> [Task description]:
Go through the data and copy each line where the word "heading" shows up.

Saved entries:
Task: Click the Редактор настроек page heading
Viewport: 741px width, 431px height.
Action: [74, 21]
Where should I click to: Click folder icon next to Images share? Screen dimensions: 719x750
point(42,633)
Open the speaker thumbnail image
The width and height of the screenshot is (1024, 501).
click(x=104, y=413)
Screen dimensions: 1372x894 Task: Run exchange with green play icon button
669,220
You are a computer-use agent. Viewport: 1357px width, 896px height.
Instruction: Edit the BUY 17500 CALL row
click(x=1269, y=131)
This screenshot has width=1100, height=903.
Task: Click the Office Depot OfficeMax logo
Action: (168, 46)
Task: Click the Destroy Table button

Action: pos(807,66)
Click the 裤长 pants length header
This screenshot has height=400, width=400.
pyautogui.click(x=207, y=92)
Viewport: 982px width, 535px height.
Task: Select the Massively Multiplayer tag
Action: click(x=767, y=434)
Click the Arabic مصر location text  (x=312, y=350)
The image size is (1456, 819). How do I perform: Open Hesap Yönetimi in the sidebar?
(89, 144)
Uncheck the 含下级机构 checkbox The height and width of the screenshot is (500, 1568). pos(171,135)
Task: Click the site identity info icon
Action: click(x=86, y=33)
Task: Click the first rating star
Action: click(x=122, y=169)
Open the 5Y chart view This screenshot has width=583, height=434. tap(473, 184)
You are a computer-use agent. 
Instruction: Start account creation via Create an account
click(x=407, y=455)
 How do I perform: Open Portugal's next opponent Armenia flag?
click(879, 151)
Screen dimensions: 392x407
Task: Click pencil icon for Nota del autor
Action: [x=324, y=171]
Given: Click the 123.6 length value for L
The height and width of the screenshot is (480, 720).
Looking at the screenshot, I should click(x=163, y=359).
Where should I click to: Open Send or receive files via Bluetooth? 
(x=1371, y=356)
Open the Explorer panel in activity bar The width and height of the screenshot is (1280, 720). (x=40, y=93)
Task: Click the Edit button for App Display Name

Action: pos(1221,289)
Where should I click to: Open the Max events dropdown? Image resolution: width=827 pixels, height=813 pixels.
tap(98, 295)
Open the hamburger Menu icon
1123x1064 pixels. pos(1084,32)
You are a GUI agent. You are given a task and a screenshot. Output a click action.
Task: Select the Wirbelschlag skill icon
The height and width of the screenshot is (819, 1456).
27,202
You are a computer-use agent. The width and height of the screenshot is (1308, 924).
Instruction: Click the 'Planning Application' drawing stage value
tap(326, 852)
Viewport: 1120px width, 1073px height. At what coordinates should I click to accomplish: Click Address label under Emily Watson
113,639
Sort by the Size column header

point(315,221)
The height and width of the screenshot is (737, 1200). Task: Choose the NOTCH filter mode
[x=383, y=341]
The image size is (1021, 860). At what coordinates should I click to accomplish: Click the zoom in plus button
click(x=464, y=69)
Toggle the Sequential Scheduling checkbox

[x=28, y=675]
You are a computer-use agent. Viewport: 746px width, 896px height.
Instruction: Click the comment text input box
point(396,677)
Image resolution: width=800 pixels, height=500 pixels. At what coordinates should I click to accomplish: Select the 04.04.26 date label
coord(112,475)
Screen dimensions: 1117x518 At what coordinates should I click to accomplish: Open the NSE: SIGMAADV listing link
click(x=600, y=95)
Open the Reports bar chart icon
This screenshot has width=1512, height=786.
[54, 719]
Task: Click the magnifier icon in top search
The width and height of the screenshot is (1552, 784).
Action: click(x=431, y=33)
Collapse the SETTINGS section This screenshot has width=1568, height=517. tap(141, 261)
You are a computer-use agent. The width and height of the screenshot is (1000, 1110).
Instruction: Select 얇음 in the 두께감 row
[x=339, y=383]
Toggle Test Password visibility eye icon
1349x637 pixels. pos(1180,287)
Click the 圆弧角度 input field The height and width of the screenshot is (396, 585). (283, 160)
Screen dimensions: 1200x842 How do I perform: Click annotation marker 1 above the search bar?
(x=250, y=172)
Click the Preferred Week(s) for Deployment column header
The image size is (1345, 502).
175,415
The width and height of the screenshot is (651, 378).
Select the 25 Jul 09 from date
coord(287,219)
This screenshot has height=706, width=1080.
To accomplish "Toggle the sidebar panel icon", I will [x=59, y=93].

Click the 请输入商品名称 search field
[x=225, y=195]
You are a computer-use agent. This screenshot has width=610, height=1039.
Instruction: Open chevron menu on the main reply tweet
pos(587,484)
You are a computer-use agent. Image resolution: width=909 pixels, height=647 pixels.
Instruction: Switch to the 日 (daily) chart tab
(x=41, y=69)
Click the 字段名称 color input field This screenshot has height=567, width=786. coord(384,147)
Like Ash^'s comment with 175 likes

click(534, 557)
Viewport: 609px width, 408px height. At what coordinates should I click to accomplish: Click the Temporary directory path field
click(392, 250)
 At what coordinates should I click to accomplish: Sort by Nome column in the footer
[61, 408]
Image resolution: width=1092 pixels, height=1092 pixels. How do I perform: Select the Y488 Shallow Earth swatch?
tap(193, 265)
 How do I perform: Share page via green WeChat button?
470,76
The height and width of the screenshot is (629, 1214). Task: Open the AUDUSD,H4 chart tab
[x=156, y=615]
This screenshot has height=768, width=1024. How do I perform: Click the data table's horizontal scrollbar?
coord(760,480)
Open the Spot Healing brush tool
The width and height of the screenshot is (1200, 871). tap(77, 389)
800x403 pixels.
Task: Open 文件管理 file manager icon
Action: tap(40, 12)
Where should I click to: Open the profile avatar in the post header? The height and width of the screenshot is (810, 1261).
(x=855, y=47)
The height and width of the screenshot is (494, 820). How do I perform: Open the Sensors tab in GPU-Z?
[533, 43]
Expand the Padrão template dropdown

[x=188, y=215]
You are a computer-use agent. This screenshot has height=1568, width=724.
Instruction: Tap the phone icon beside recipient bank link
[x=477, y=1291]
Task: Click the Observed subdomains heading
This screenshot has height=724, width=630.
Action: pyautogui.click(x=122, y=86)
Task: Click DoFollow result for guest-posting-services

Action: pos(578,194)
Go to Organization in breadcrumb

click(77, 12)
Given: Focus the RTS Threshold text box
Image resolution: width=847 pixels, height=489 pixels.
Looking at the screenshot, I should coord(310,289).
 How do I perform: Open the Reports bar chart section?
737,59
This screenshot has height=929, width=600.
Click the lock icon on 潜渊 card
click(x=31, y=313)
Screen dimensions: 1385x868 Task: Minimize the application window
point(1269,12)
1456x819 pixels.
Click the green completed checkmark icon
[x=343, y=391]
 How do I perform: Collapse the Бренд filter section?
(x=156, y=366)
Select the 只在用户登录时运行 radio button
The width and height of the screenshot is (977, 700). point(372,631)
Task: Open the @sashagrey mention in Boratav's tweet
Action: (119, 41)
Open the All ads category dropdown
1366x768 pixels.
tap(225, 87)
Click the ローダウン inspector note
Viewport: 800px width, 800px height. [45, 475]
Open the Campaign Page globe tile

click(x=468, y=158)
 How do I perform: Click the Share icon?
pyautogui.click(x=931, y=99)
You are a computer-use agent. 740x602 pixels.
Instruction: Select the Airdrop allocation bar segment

> [Output for this exercise]:
Task: Click the Редактор настроек page heading
Task: Click the Observed subdomains heading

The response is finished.